ANZ has today made Apple and Android Pay available to half-a-million of their customers who carry an ANZ MasterCard and at the same time revealed to EFTM some interesting insights into their existing Apple Pay users.

The addition of MasterCard is an important plug in a hole for ANZ who are the market leader in the third-party wallet space, being the first bank to offer Apple and Android Pay.

Matt Boss,  Managing Director, Products & Marketing at ANZ told EFTM “As of today, MasterCard will be eligible for Apple Pay and Android Pay, as we continue to broaden the base of usage in customers that can use these mobile payments”

According to Boss, ANZ is largely a Visa business yet “over half a million people have MasterCard with us, it’s really just our credit card base – its important to broaden the people who are eligible to use it”

<> on April 27, 2016 in Sydney, Australia.

As with the original launch of Apple Pay, which was in part pushed on by users demanding it on social media, customer demand has played a role in this launch with Matt Boss telling EFTM “we’ve absolutely heard from our customers with MasterCard the desire to use it” going on to say of course that “customers with MasterCard would have tried to use it and can’t”.

Turning to the overall usage of Apple Pay now five odd months on from the ANZ launch, Matt Boss is pretty happy “ it is going really really well” going on to explain that “within about the first 3 months of having Apple Pay, roughly more than 20% of eligible customers have loaded their cards into Apple Pay” which Boss describes as “pretty good uptake and usage”.

What are they using it for? “spend levels range from a couple of dollars per transaction, all the way up to our highest is a little bit north of $15,000” taking in everything “from a cup of coffee right up to luxury purchases”.

But get this – what would you think is the age of the oldest ANZ Apple Pay user?  Nope, you’re wrong – Boss told EFTM the oldest customer is just shy of 100, with a bunch of people in their 80’s and 90’s” adding “the broad base appeal is there”.

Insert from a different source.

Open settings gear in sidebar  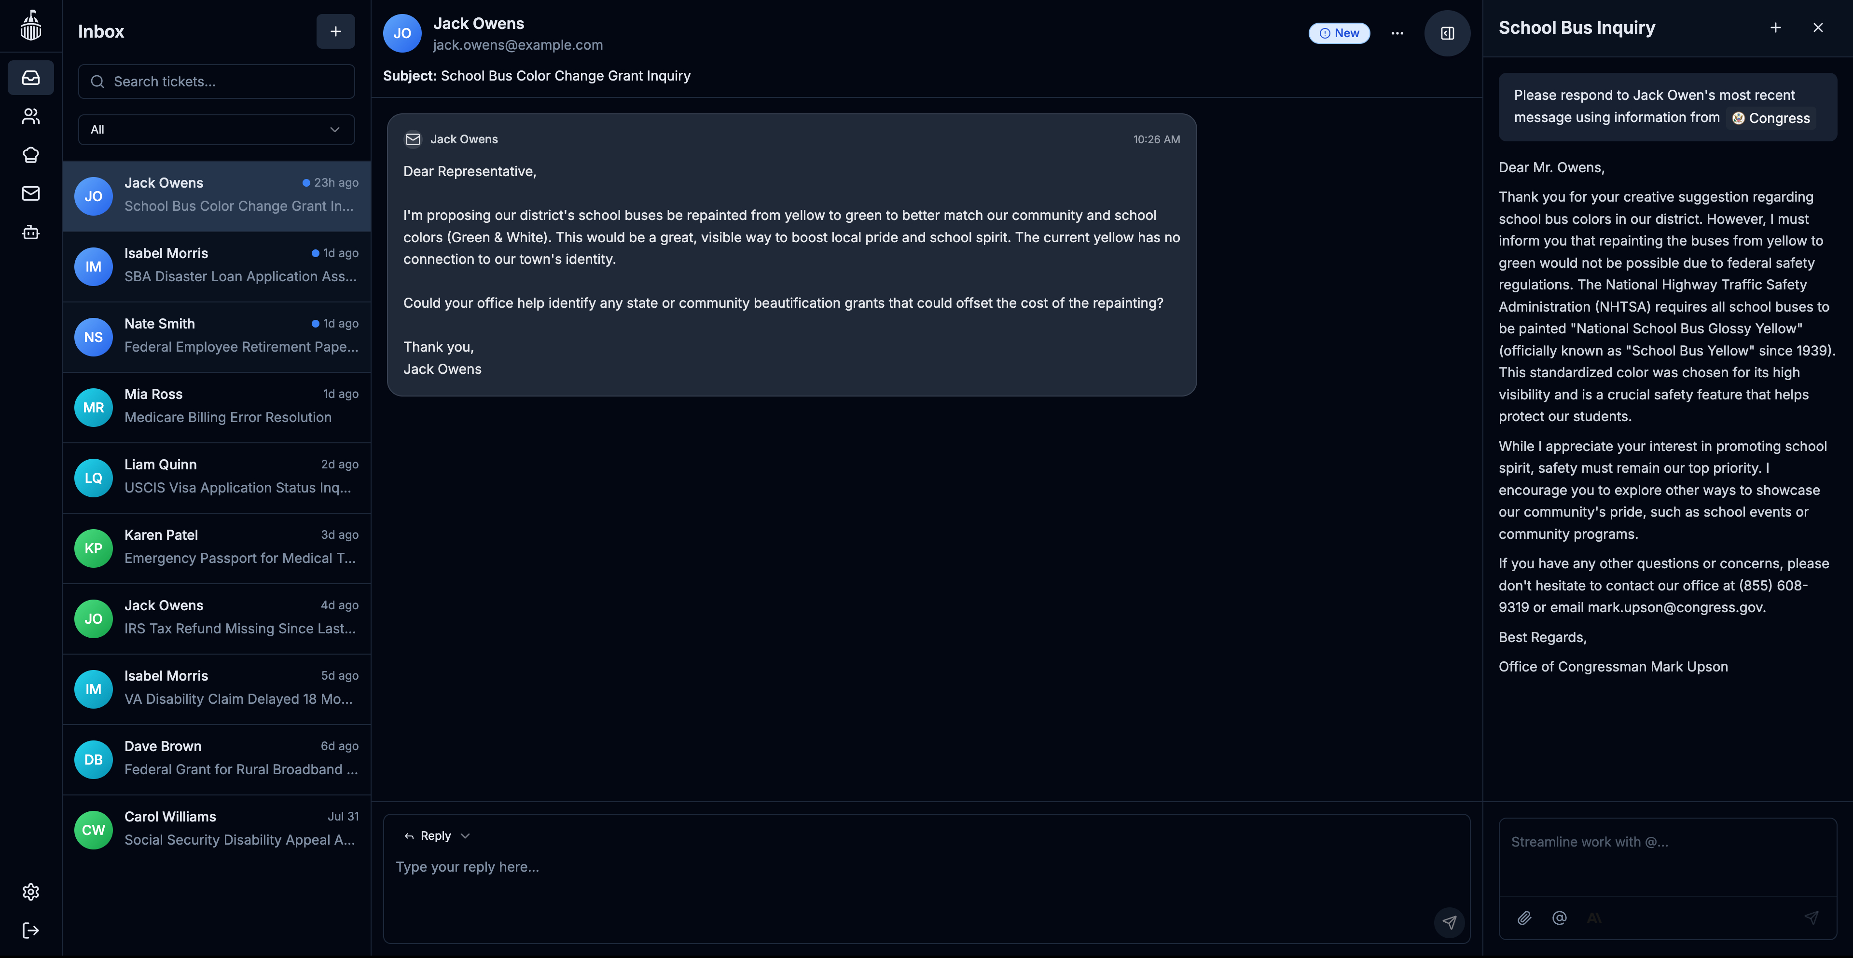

And importantly, this is not just a movement of payments from cards to mobile – Boss told EFTM “spend levels compared to other contactless are just below 20% – really about 17% higher on Apple Pay”

So people using Apple Pay are spending more per transaction with their phone than they are doing with just a card.

And that’s good for ANZ “it is working, it’s absolutely working for us” When asked about the timing of the growth, wondering if all the take up was in the first month and is falling off from there Matt Boss was encouraged by his data “May was our biggest month (after the launch), what I can say is that July was bigger than June” saying “the daily numbers in terms of people provisioning, people becoming spend active, all of that, is a pretty linear line up”

The only way is up, and it seems ANZ are in no way regretting their decision to negotiate the launch of Apple Pay with Apple and follow that with their Android Pay launch.  The other banks don’t see it – but as customers start to realise they aren’t going to get Apple or Android pay for what looks like many years with the other banks, ANZ will likely continue to benefit via new customer acquisition.